Key #2: Cameron Newton Must Play Like Vince Young
We’ve already made one comparison in this game to the 2005 Texas Longhorns, and we are about to make our second. QB Cam Newton has drawn all sorts of comparisons to QB Vince Young, whom many thought was the best player that college football had seen until QB Tim Tebow graced the grounds at the University of Florida. There really were no players like Young that could just single handedly tear apart any defense in the country and do so seemingly without ever breaking a sweat. Who could forget about that legendary National Championship Game against the USC Trojans in January 2006 in which he rushed for 200 yards and three TDs and threw for 267 yards, gliding through one of the best defenses that the collegiate ranks had ever seen. Many think that Newton, just a junior, is better than Young is at this stage of his career. After putting up numbers like this, it’s hard to disagree. Newton, in the significantly tougher SEC, has thrown for 2,589 yards and rushed for 1,409 more, and he has thrown for 28 TDs, rushed for 20 TDs, and has one more as a receiver as well. Newton is one of just two players in the history of college football to both throw and rush for at least 20 TDs in the same season, joining Florida’s Tebow. He has also only been picked off six times and has only lost one fumble. Oregon’s defense has been known to have some holes in it, and it clearly never ran up against an offense like this anywhere in the Pac-10 this year, save perhaps against the Stanford Cardinal. However, there are no signal callers like Newton in the Pac-10, and the Ducks are finally going to get a taste of their own medicine. Still, it will be up to Newton to bust open the Oregon defense time and time again to keep up with the scoring pace that the Ducks are clearly going to be going with.

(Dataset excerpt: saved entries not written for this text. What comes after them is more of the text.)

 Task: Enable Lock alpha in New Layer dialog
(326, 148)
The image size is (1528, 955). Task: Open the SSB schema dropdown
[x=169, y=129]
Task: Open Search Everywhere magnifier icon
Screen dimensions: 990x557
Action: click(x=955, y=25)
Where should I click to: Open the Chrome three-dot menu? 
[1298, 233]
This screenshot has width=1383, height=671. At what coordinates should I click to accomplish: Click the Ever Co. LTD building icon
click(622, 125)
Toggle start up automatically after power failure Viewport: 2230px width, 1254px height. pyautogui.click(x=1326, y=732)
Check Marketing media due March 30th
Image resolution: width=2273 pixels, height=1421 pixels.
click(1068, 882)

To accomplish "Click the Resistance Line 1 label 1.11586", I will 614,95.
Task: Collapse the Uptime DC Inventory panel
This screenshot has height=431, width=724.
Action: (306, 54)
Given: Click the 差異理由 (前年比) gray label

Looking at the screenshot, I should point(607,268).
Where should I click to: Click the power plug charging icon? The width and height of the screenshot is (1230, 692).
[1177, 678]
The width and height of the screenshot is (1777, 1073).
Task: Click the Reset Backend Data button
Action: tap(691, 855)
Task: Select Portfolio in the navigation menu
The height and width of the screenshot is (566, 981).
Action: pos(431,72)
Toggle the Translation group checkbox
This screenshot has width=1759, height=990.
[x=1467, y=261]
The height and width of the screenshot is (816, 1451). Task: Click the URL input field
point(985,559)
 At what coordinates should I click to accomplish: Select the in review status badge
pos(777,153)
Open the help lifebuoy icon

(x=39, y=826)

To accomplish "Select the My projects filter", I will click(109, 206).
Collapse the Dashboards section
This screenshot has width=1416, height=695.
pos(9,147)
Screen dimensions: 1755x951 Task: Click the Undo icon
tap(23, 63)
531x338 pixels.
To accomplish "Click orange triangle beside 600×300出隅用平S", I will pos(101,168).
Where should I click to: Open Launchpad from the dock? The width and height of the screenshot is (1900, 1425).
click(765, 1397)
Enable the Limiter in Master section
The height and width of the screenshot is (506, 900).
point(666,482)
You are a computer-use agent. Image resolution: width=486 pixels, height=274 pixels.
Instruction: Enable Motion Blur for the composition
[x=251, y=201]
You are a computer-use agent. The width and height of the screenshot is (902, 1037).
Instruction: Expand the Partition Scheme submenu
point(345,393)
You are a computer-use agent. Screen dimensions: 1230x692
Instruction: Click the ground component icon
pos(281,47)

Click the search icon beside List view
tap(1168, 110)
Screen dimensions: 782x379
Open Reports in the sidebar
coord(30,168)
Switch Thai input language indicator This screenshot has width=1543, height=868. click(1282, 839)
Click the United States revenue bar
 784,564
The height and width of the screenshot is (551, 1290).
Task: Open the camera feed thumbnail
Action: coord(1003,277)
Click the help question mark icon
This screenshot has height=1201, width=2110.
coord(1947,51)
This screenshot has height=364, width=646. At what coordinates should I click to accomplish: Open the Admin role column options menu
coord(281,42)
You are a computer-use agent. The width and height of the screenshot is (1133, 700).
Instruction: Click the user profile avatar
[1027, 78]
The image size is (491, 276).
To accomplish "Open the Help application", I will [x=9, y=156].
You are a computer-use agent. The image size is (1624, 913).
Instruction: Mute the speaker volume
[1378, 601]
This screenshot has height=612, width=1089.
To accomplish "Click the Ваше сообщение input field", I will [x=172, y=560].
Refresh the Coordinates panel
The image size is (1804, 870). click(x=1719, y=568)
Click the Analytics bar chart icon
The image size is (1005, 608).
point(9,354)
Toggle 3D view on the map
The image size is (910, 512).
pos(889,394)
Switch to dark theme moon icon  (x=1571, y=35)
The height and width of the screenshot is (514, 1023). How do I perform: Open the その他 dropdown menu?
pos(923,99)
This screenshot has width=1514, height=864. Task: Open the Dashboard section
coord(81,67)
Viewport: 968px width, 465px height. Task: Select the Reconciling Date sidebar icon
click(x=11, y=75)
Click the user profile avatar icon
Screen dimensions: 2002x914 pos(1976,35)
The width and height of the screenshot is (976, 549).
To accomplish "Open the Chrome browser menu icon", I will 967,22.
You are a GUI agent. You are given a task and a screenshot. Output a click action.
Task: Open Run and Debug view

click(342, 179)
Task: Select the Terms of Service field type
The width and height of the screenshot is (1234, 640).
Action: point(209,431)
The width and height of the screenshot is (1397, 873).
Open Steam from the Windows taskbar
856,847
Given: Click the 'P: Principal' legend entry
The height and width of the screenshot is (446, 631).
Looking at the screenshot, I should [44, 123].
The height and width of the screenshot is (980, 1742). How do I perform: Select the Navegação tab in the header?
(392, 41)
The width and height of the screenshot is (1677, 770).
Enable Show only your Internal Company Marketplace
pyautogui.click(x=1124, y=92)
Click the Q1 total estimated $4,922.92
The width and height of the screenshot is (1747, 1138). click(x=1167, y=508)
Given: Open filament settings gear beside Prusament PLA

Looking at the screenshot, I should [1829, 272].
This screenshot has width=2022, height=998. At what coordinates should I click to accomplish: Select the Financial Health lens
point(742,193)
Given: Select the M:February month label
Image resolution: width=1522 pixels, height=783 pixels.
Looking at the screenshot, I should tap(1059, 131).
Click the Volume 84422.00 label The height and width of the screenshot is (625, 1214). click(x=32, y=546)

Key #3: Some Star Must Shine Outside of the Two Heisman Candidates
Believe it or not, there are more than just two players in this game! LaMichael James and Cam Newton are both amazing, but they are not the only men on the field. You can bet that after a month of game planning, the defenses are going to be keyed in on the two studs. However, there are some other men to watch, and inevitably, one of these guys is going to be the difference maker that wins the title for his school. For Auburn, the men to really keep an eye on are DT Nick Fairley, RB Michael Dyer, RB Onterio McCalebb, and WR Darvin Adams. Adams caught that ridiculous Hail Mary pass at the end of the first half of the SEC Championship Game, and he broke the SEC Championship Game record with 217 yards on seven receptions with a pair of scores… and all of those stats came in the first half. Dyer rushed for 950 yards and five scores this year, while McCalebb had 763 yards and nine TDs. Fairley is going to be the top defensive player from either of these teams, and he is the difference maker in the middle of the defensive line that will be responsible for closing down the inside ground game of the Ducks. On the other side of the field, we know that freshman S John Boyett, the team’s leader in INTs, is going to have to be at his best on the game’s biggest stage. We’ve already spoken about what RB Kenjon Barner has the ability to do, but we can’t forget about WR Jeffrey Maehl either. Maehl has been up and down at times this year, but he has 943 yards and 12 scores on a team high 68 receptions. Looking for a dark horse that could be a real difference maker for Oregon? Don’t forget about WR Josh Huff. Huff has done a little bit of everything this year, as he has 13 carries for 210 yards, 19 receptions for 303 yards, and 534 kick return yards with a total of six TDs.